Chickens can eat some kitchen scraps, but they should not make up the majority of their diet. Suitable scraps include fruits, vegetables, and cooked grains. Avoid giving them salty, sugary, or processed foods.

4. How do I know if my chickens are getting enough protein?

Monitor your chickens’ health and behaviors for signs of protein deficiency. If they appear lethargic, lose feathers, or stop laying, consider increasing their protein intake by adding insects or high-protein treats to their diet.

5. Is it safe to feed my chickens meat?

Yes, it is safe to feed your chickens meat in moderation. Cooked lean meats like chicken, turkey, and beef can provide additional protein, but always avoid processed, salted, or seasoned meats.

6. Do chickens need grit in their diet?

Yes, chickens need grit, which are tiny stones or coarse sand, to help break down food in their gizzard. Offer grit in a separate container, especially if your chickens do not free-range.
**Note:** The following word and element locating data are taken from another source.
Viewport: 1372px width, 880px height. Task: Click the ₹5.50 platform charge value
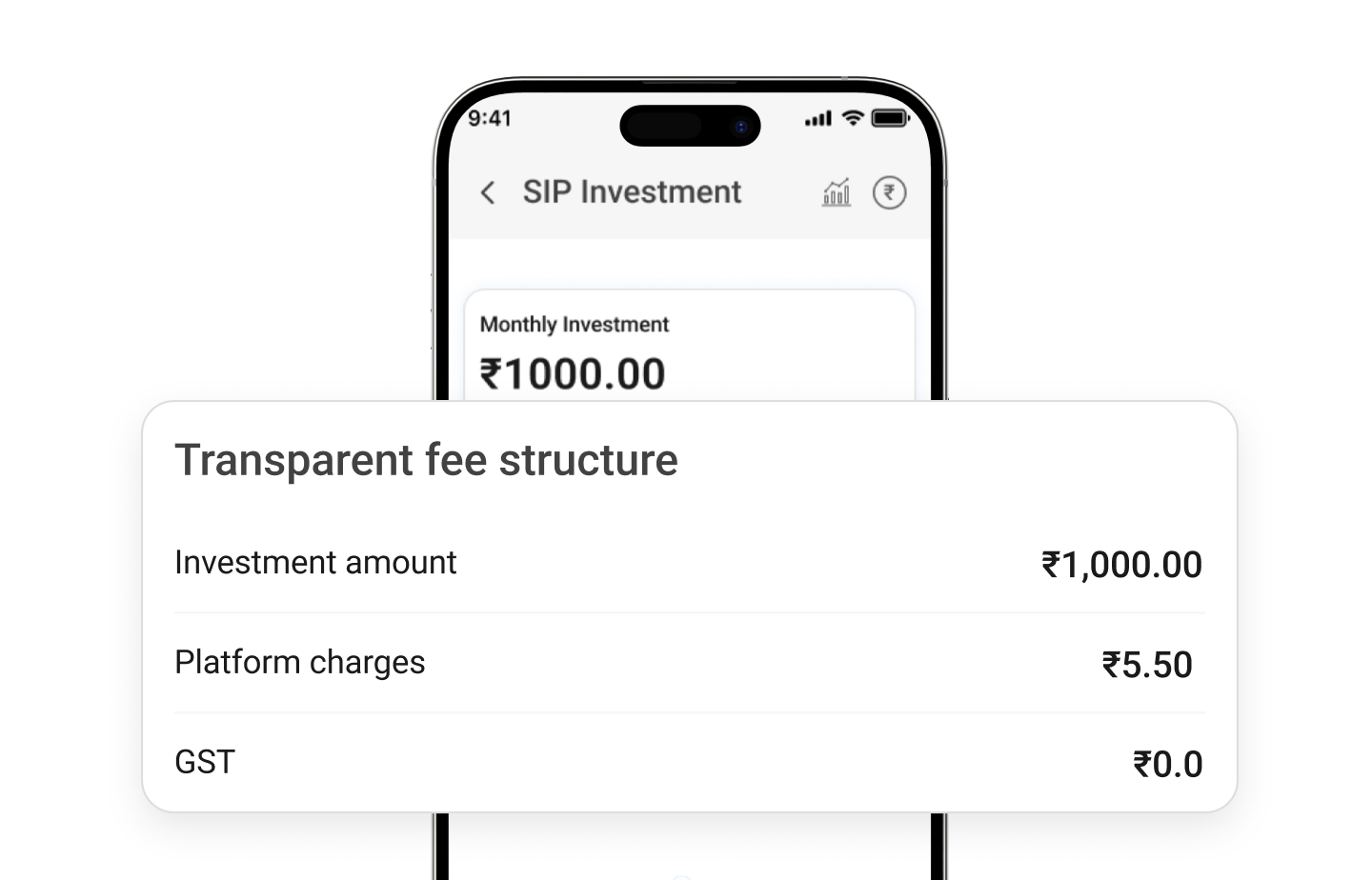tap(1146, 664)
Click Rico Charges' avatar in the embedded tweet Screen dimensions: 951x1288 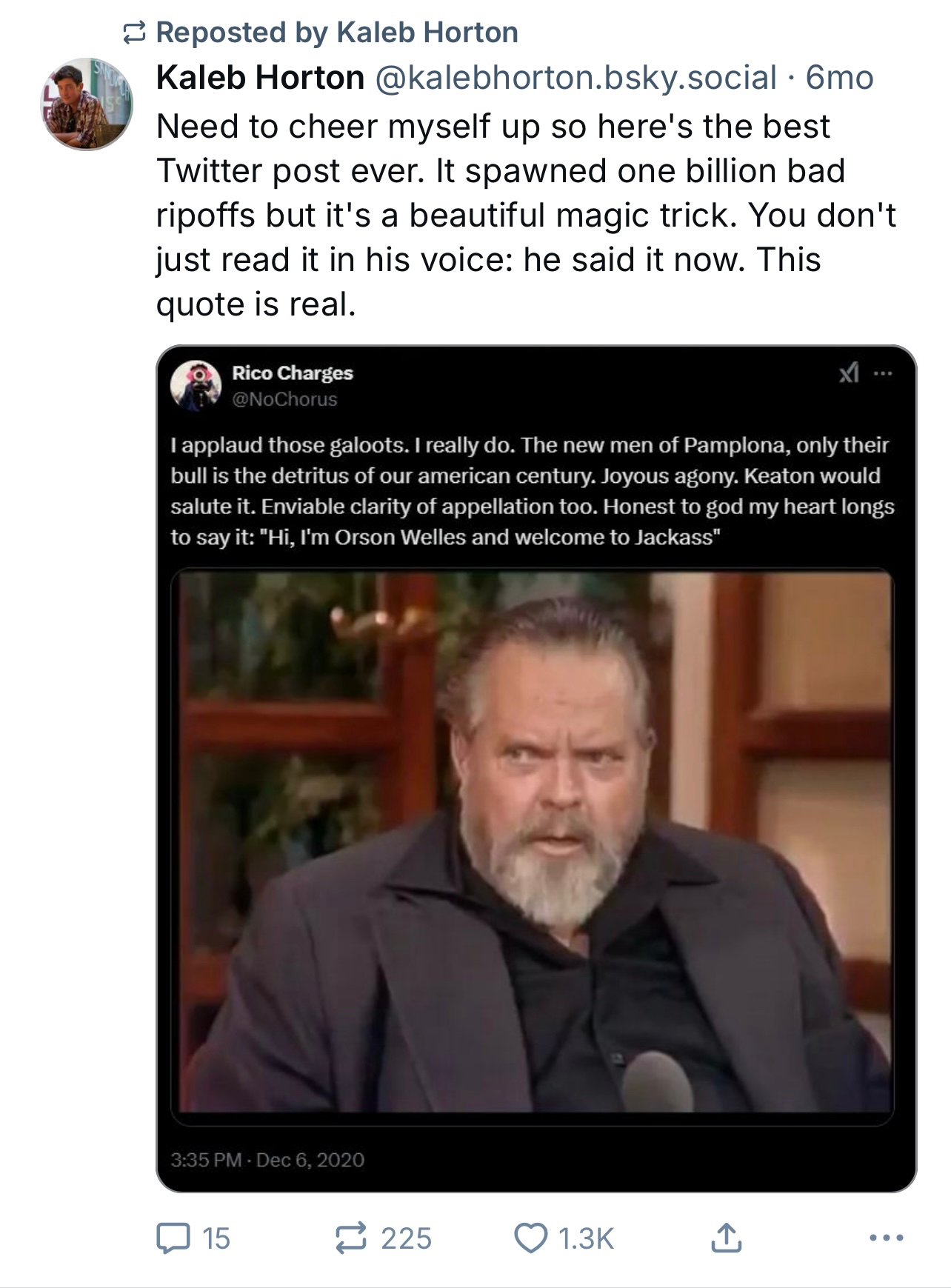tap(196, 385)
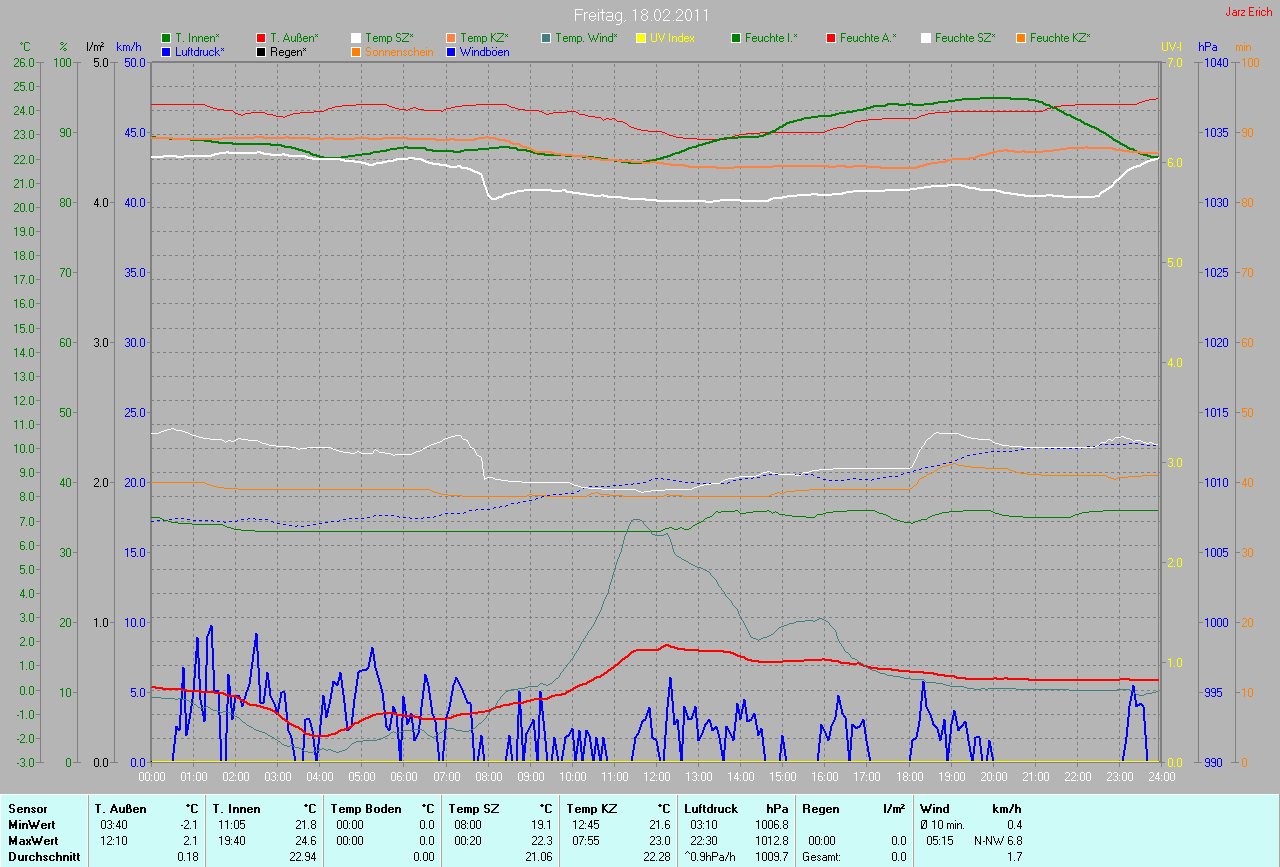Image resolution: width=1280 pixels, height=867 pixels.
Task: Click the blue Luftdruck legend square
Action: [x=166, y=51]
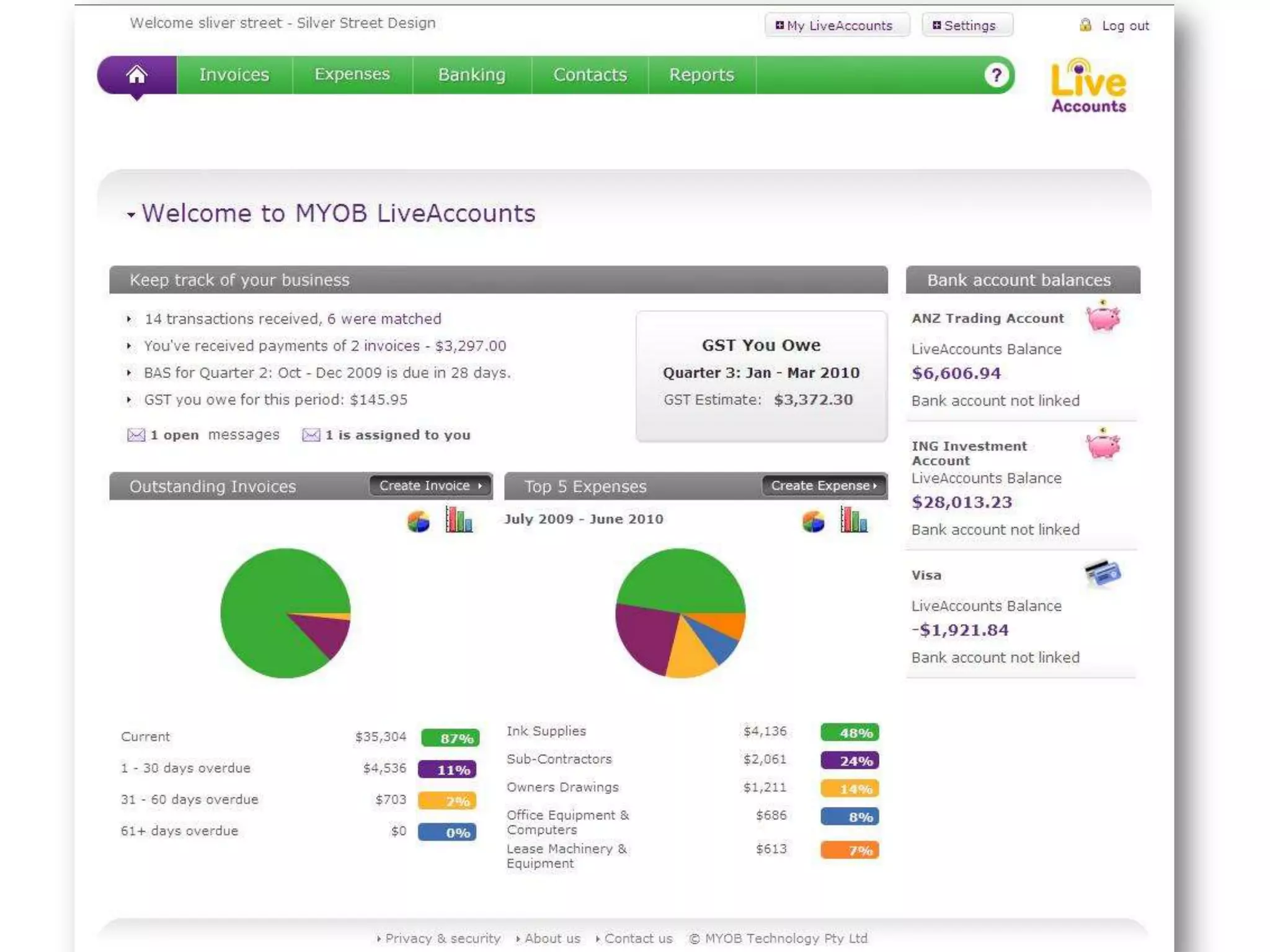Open the Privacy & security footer link
This screenshot has width=1270, height=952.
(x=442, y=938)
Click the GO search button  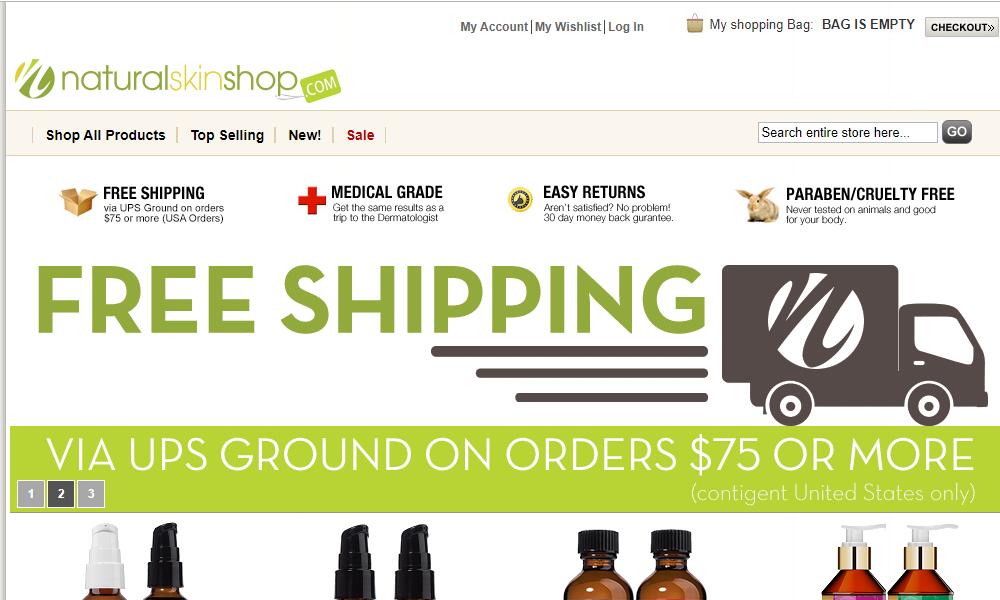click(x=957, y=132)
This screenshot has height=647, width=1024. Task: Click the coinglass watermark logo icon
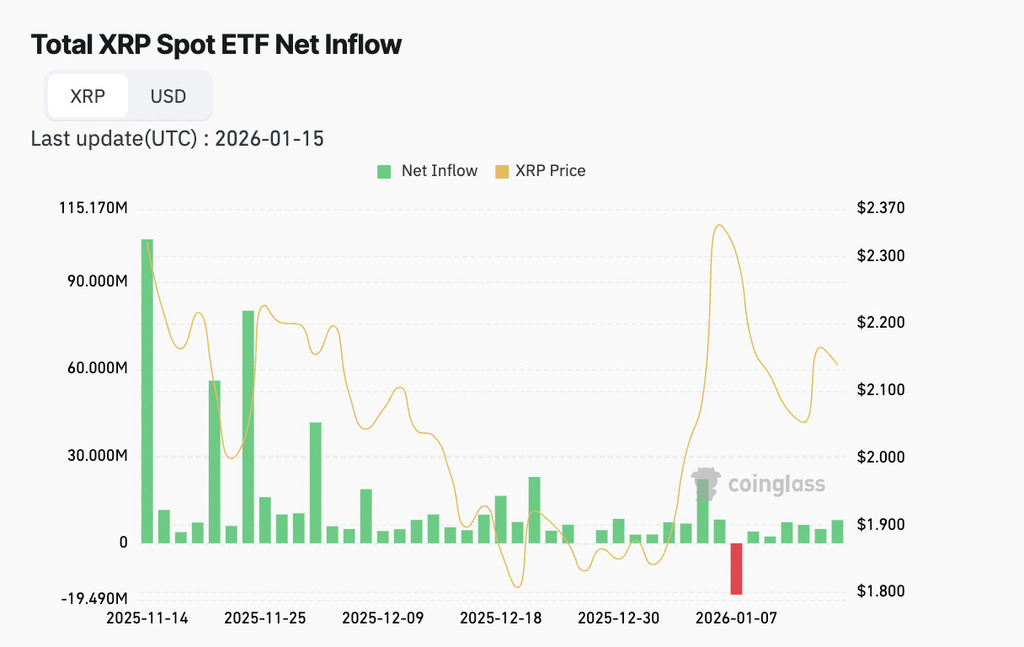[x=707, y=482]
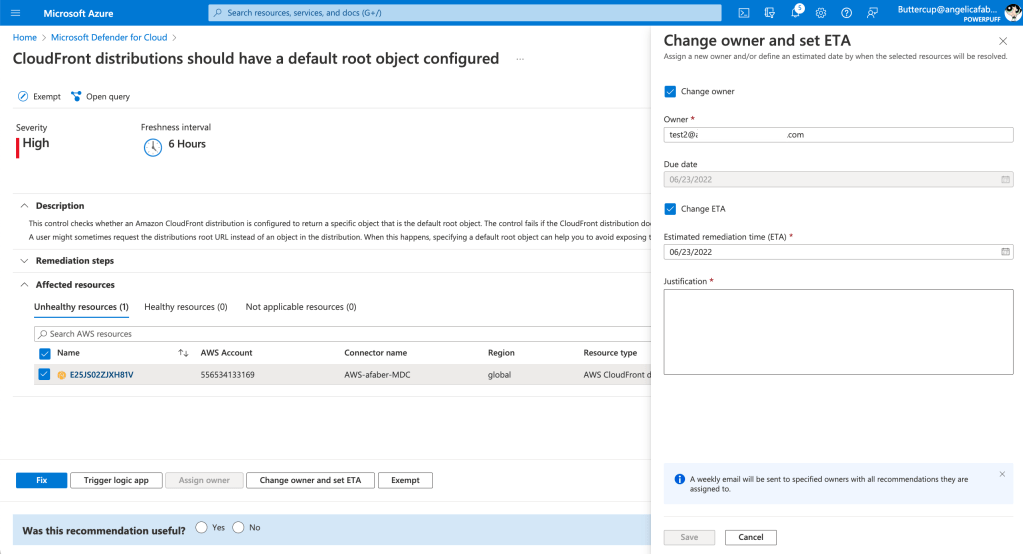Collapse the Description section
Image resolution: width=1023 pixels, height=554 pixels.
(x=24, y=206)
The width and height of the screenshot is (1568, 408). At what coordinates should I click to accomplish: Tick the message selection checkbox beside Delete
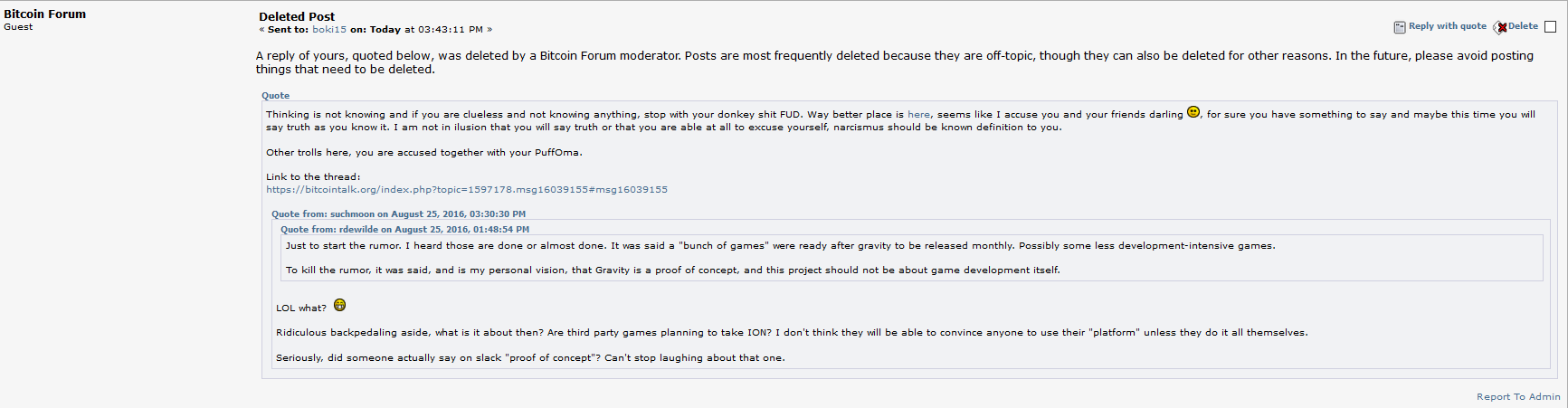(1550, 27)
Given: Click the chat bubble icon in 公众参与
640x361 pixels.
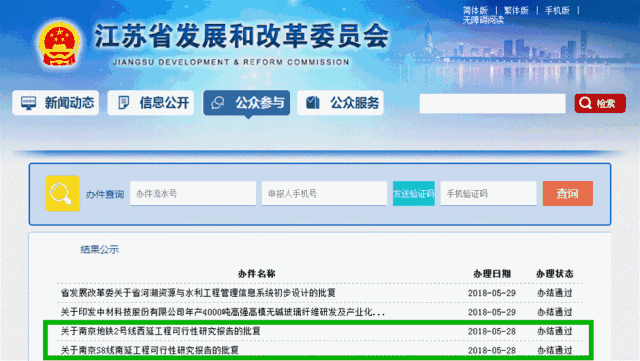Looking at the screenshot, I should coord(218,103).
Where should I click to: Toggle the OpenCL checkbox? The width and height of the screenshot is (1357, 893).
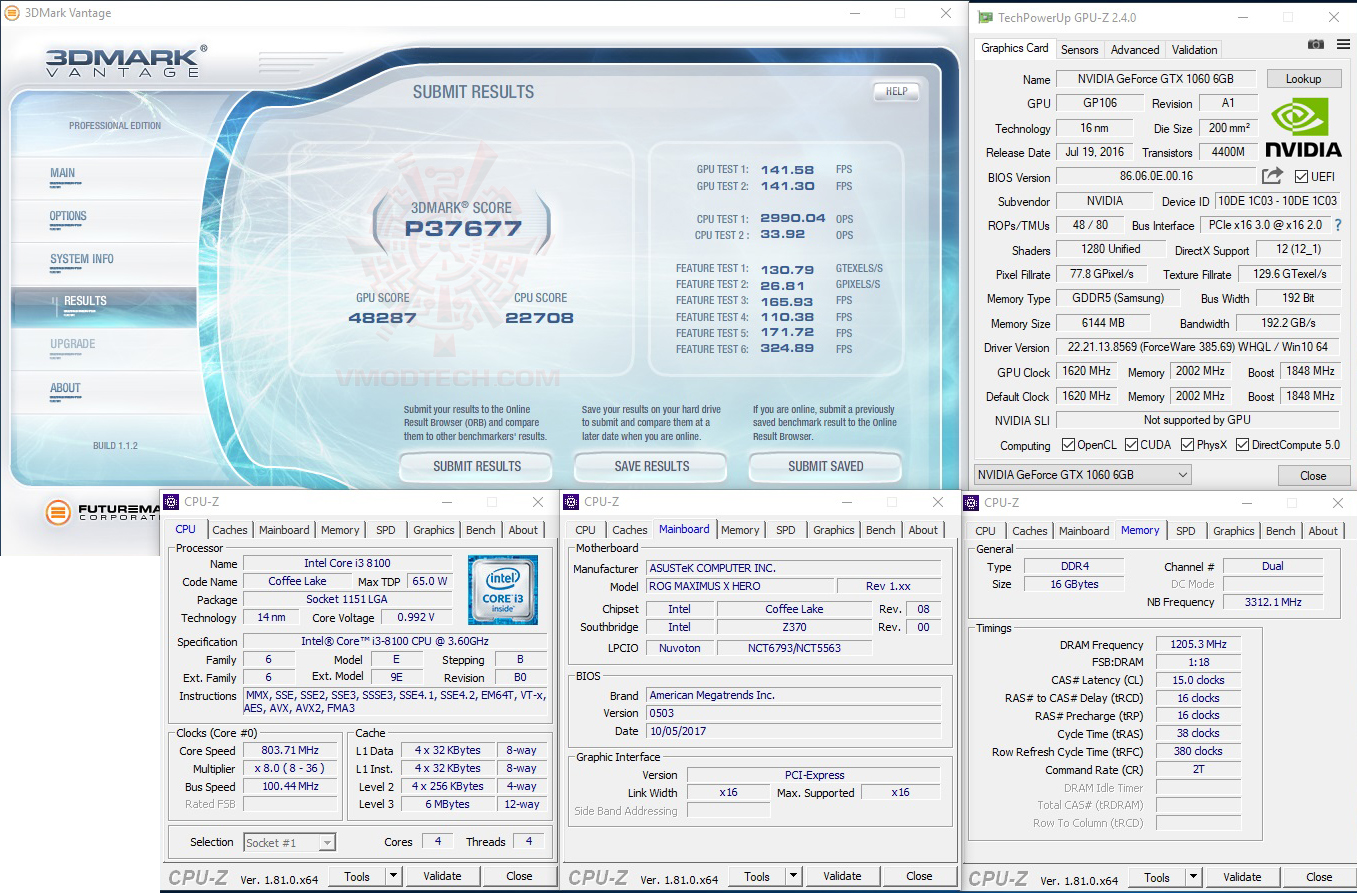pos(1069,444)
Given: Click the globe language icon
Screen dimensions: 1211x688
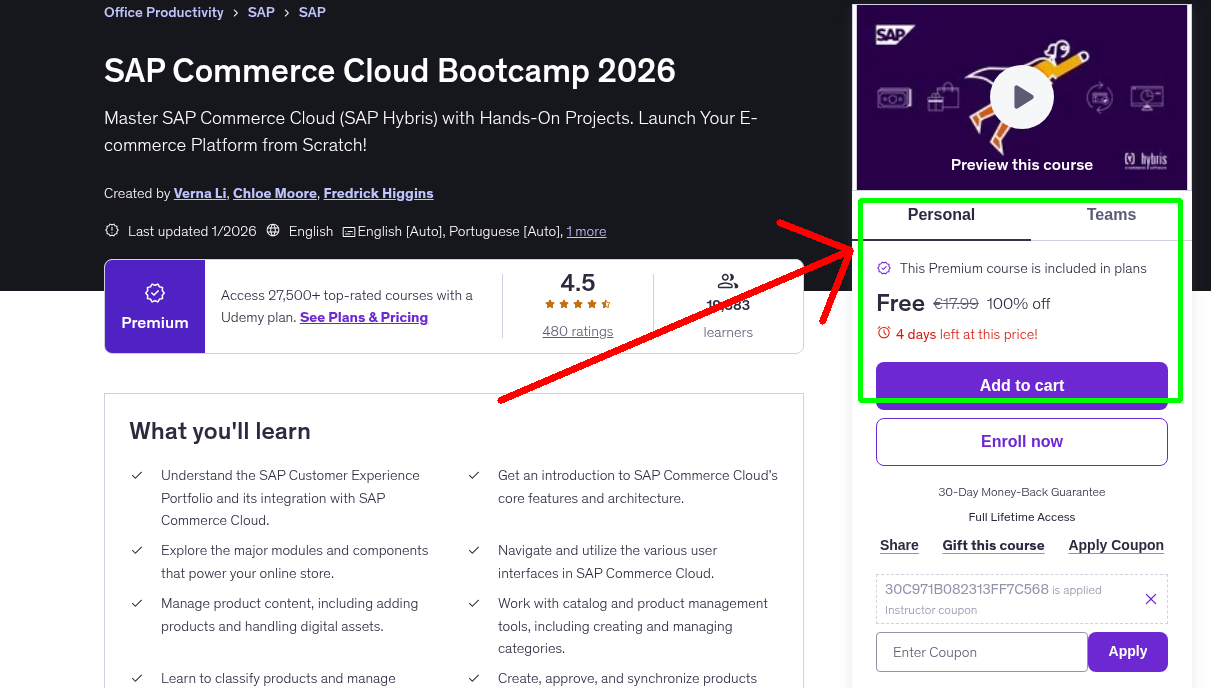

7. Can laying hens eat chicken scratch?

Chicken scratch can be fed to laying hens as an occasional treat, but it should not be their primary food source as it lacks sufficient protein and other essential nutrients for healthy egg production.

8. Why are my chickens not laying eggs?

There are several reasons why chickens may stop laying eggs, including inadequate nutrition, insufficient sunlight, stress, illness, or old age. Ensuring that your chickens get a well-balanced diet and addressing any stressors or health issues may improve egg production.

9. Can I feed my chickens moldy food?

No, you should not feed your chickens moldy food. Mold can contain harmful mycotoxins that can cause illness or even death in chickens. Always provide fresh and clean food for your flock.

10. Can I feed my chickens raw eggshells as a calcium source?

Yes, you can feed your chickens raw eggshells as a calcium source, but it is essential to crush the shells into small pieces to prevent the development of egg-eating habits. Alternatively, consider offering crushed oyster shells for calcium supplementation.

11. How can I prevent rodents from getting into my chicken feed?

To prevent rodents from accessing your chicken feed, store it in airtight, rodent-proof containers, and clean up any spilled feed promptly. Elevate the feeders to deter rodents from accessing them.

12. Are there any human foods that are toxic to chickens?

Yes, some human foods can be toxic to chickens, including avocados, chocolate, green potatoes, and green tomatoes. Always research any food items before offering them to your chickens.

13. Can chickens eat cat or dog food?

Chickens can eat small amounts of cat or dog food in moderation, but these should not be their primary food source. Cat and dog foods are formulated for the specific nutritional requirements of cats and dogs, respectively, and may not provide the necessary nutrients for chickens.